Second, one simple way of mitigating ovefitting is to perform extensive back-testing. In practice, it means your process needs to split the input dataset over dozens - if not hundreds - of incremental date thresholds, and re-train all the forecasting models and re-assess them each time. Backtesting requires a lot of processing power. Being able to allocate the massive processing power it takes to perform extensive back-testing was actually one of the primary reasons why Lokad migrated toward cloud computing in the first place.

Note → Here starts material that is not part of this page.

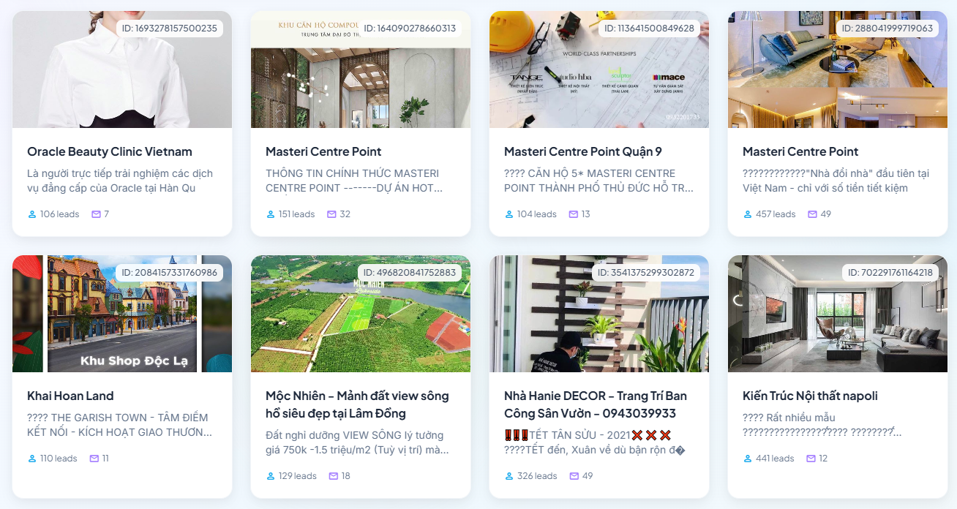Click ID badge 1693278157500235

pos(169,29)
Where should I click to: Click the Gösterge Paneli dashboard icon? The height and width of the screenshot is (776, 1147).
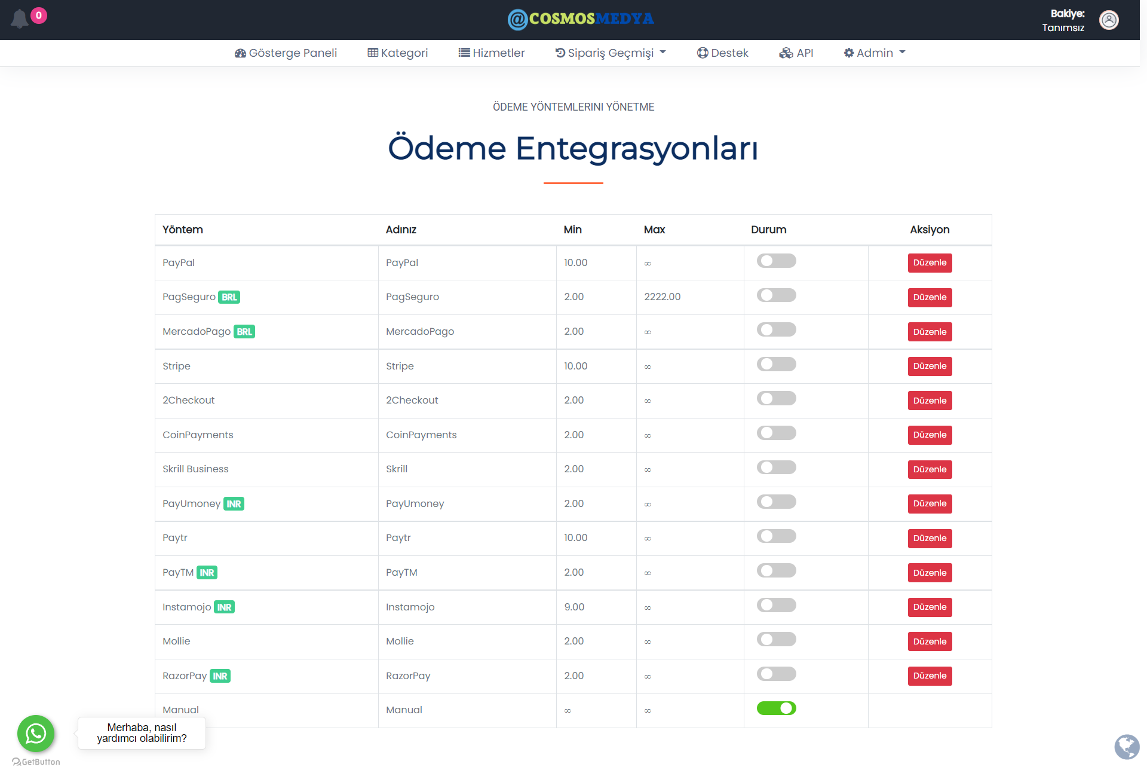tap(240, 53)
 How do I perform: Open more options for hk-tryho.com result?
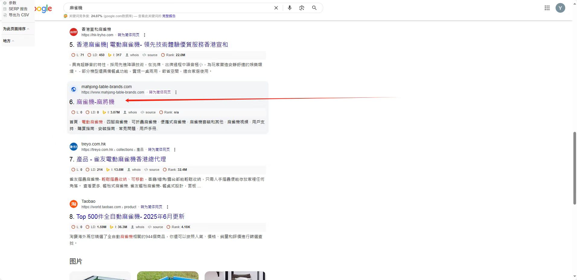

Third, even the most extensive back-testing is worth little if your time-series are sparse in the first place, that is, if time-series represent items of low sales volumes. Indeed, as most of the data points of the time-series are at zero, the back-testing process learns very little by iterating over zeroes. Unfortunately for commerce, about 90% of the items sold or serviced have a demand history that is considered as sparse from a statistical viewpoint. In order to address this problem, the performance of the model should be assessed with a multiple time-series viewpoint. It’s not the performance of the model over a single time-series that matters, but its performance over well-defined clusters of time-series. Then, every becomes a balance between the local vs the global empirical accuracy when it comes to select the best model.

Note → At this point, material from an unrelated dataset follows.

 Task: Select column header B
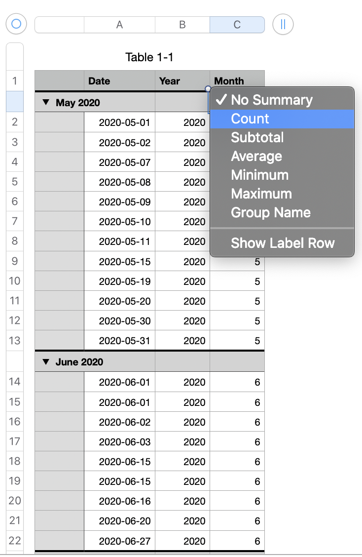pos(182,24)
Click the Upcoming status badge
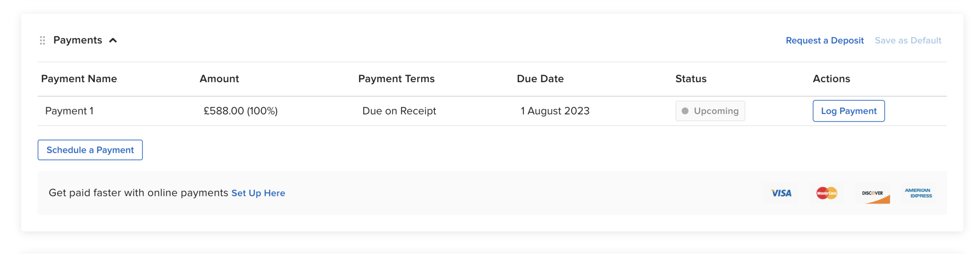 [x=710, y=111]
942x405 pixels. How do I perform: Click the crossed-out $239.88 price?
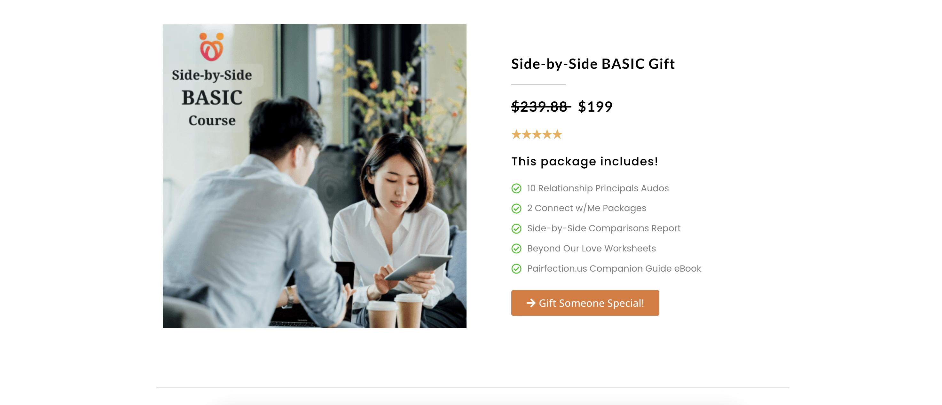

Any question? Don’t hesitate to post them as comments.
Reader Comments (2)
Shaun, Backtesting is a very fundamental tool in statistics. It has been used for decades in virtual all domains: finance, meteorology, transports, energy, … Backtesting does not require “trust”, it’s about the only solid methodology known to us when it comes to assessing the accuracy of a predictive process, and there is a mountain of literature on the subject. For a gentle introduction, you should really start reading “Elements of statistical learning” at http://statweb.stanford.edu/~tibs/ElemStatLearn/
4 years ago | Joannes Vermorel
Joannes, This is extremely interesting. However, I am cringing about how I will explain this to clients. So if I understand, one can perform backtesting in Lokad, however if back testing – which upon reading is a form of machine learning – does one not have a significant challenge in explaining what was done? If it becomes an advanced algorithm, then mustn’t one basically trust that it works? Obviously this is a main focus for Lokad so all of you there have given this a lot of thought. However, I do think there is a limited corporate audience to understand the specific details of how it works. So does Lokad rely upon the results of research that Lokad has performed on previous companies – showing the net benefit of this back testing?
4 years ago | Shaun Snapp